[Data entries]
•••
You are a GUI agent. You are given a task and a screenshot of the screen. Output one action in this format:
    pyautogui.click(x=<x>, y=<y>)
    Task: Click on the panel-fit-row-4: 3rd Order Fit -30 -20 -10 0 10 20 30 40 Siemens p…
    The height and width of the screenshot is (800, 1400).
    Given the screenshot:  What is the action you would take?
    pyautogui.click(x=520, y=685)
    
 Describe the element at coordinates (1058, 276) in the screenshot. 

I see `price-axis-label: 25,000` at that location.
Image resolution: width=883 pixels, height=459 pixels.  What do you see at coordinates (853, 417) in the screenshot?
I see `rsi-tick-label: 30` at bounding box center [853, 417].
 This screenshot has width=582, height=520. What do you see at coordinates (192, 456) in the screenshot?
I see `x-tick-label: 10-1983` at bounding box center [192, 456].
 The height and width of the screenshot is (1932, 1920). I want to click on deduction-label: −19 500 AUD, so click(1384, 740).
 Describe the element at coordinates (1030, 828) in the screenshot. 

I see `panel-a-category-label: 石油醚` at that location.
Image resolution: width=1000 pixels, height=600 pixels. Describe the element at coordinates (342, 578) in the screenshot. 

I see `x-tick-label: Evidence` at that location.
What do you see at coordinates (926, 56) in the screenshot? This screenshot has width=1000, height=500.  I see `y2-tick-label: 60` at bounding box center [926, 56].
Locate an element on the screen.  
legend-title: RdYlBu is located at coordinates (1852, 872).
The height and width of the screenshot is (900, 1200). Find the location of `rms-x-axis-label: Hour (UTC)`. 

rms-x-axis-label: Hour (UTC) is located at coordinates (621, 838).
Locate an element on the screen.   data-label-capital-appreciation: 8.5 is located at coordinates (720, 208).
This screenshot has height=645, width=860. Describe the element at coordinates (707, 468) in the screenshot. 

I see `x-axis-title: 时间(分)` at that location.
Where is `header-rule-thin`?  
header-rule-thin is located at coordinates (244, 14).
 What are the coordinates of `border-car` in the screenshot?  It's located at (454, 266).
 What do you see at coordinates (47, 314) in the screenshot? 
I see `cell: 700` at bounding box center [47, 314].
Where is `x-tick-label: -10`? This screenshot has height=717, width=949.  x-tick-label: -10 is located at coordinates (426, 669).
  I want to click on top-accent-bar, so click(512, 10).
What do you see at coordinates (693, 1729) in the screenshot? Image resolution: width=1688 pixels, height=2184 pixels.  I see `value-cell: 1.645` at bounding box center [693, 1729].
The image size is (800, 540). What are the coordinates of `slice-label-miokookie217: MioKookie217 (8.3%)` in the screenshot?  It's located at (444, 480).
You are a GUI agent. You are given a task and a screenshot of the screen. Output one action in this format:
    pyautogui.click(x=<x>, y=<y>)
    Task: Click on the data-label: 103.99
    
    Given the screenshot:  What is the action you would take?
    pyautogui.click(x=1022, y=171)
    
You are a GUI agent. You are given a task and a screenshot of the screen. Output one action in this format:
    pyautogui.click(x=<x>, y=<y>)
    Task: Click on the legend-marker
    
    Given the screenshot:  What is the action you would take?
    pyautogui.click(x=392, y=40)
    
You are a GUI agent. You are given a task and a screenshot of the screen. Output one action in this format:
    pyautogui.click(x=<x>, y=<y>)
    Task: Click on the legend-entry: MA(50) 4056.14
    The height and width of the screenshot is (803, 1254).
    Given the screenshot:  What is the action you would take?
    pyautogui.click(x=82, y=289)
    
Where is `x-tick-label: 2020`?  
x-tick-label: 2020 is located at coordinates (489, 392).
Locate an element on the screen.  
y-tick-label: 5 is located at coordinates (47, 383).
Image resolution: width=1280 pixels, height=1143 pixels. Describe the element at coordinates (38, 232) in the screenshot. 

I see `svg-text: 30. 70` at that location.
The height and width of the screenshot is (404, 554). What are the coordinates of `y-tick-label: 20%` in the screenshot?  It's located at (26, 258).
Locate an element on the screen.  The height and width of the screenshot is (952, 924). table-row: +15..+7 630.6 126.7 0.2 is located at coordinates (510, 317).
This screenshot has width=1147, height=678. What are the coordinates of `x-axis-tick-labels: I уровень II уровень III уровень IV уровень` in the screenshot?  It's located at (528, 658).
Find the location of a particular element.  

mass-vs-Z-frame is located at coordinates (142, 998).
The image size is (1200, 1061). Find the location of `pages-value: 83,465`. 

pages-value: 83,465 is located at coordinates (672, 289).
•••
**Task**
Return every one of the items above word for word, without changing anything.

**Task output**
You are a GUI agent. You are given a task and a screenshot of the screen. Output one action in this format:
    pyautogui.click(x=<x>, y=<y>)
    Task: Click on the panel-fit-row-4: 3rd Order Fit -30 -20 -10 0 10 20 30 40 Siemens p…
    The height and width of the screenshot is (800, 1400).
    Given the screenshot:  What is the action you would take?
    pyautogui.click(x=520, y=685)
    
 Describe the element at coordinates (1058, 276) in the screenshot. 

I see `price-axis-label: 25,000` at that location.
Image resolution: width=883 pixels, height=459 pixels.  What do you see at coordinates (853, 417) in the screenshot?
I see `rsi-tick-label: 30` at bounding box center [853, 417].
 This screenshot has width=582, height=520. What do you see at coordinates (192, 456) in the screenshot?
I see `x-tick-label: 10-1983` at bounding box center [192, 456].
 The height and width of the screenshot is (1932, 1920). I want to click on deduction-label: −19 500 AUD, so click(1384, 740).
 Describe the element at coordinates (1030, 828) in the screenshot. 

I see `panel-a-category-label: 石油醚` at that location.
Image resolution: width=1000 pixels, height=600 pixels. Describe the element at coordinates (342, 578) in the screenshot. 

I see `x-tick-label: Evidence` at that location.
What do you see at coordinates (926, 56) in the screenshot? This screenshot has width=1000, height=500.  I see `y2-tick-label: 60` at bounding box center [926, 56].
Locate an element on the screen.  
legend-title: RdYlBu is located at coordinates (1852, 872).
The height and width of the screenshot is (900, 1200). Find the location of `rms-x-axis-label: Hour (UTC)`. 

rms-x-axis-label: Hour (UTC) is located at coordinates (621, 838).
Locate an element on the screen.   data-label-capital-appreciation: 8.5 is located at coordinates (720, 208).
This screenshot has height=645, width=860. Describe the element at coordinates (707, 468) in the screenshot. 

I see `x-axis-title: 时间(分)` at that location.
Where is `header-rule-thin`?  
header-rule-thin is located at coordinates (244, 14).
 What are the coordinates of `border-car` in the screenshot?  It's located at (454, 266).
 What do you see at coordinates (47, 314) in the screenshot? 
I see `cell: 700` at bounding box center [47, 314].
Where is `x-tick-label: -10`? This screenshot has height=717, width=949.  x-tick-label: -10 is located at coordinates (426, 669).
  I want to click on top-accent-bar, so click(512, 10).
What do you see at coordinates (693, 1729) in the screenshot? Image resolution: width=1688 pixels, height=2184 pixels.  I see `value-cell: 1.645` at bounding box center [693, 1729].
The image size is (800, 540). What are the coordinates of `slice-label-miokookie217: MioKookie217 (8.3%)` in the screenshot?  It's located at (444, 480).
You are a GUI agent. You are given a task and a screenshot of the screen. Output one action in this format:
    pyautogui.click(x=<x>, y=<y>)
    Task: Click on the data-label: 103.99
    
    Given the screenshot:  What is the action you would take?
    pyautogui.click(x=1022, y=171)
    
You are a GUI agent. You are given a task and a screenshot of the screen. Output one action in this format:
    pyautogui.click(x=<x>, y=<y>)
    Task: Click on the legend-marker
    
    Given the screenshot:  What is the action you would take?
    pyautogui.click(x=392, y=40)
    
You are a GUI agent. You are given a task and a screenshot of the screen. Output one action in this format:
    pyautogui.click(x=<x>, y=<y>)
    Task: Click on the legend-entry: MA(50) 4056.14
    The height and width of the screenshot is (803, 1254).
    Given the screenshot:  What is the action you would take?
    pyautogui.click(x=82, y=289)
    
Where is `x-tick-label: 2020`?  
x-tick-label: 2020 is located at coordinates (489, 392).
Locate an element on the screen.  
y-tick-label: 5 is located at coordinates (47, 383).
Image resolution: width=1280 pixels, height=1143 pixels. Describe the element at coordinates (38, 232) in the screenshot. 

I see `svg-text: 30. 70` at that location.
The height and width of the screenshot is (404, 554). What are the coordinates of `y-tick-label: 20%` in the screenshot?  It's located at (26, 258).
Locate an element on the screen.  The height and width of the screenshot is (952, 924). table-row: +15..+7 630.6 126.7 0.2 is located at coordinates (510, 317).
This screenshot has width=1147, height=678. What are the coordinates of `x-axis-tick-labels: I уровень II уровень III уровень IV уровень` in the screenshot?  It's located at (528, 658).
Find the location of a particular element.  

mass-vs-Z-frame is located at coordinates (142, 998).
The image size is (1200, 1061). Find the location of `pages-value: 83,465`. 

pages-value: 83,465 is located at coordinates (672, 289).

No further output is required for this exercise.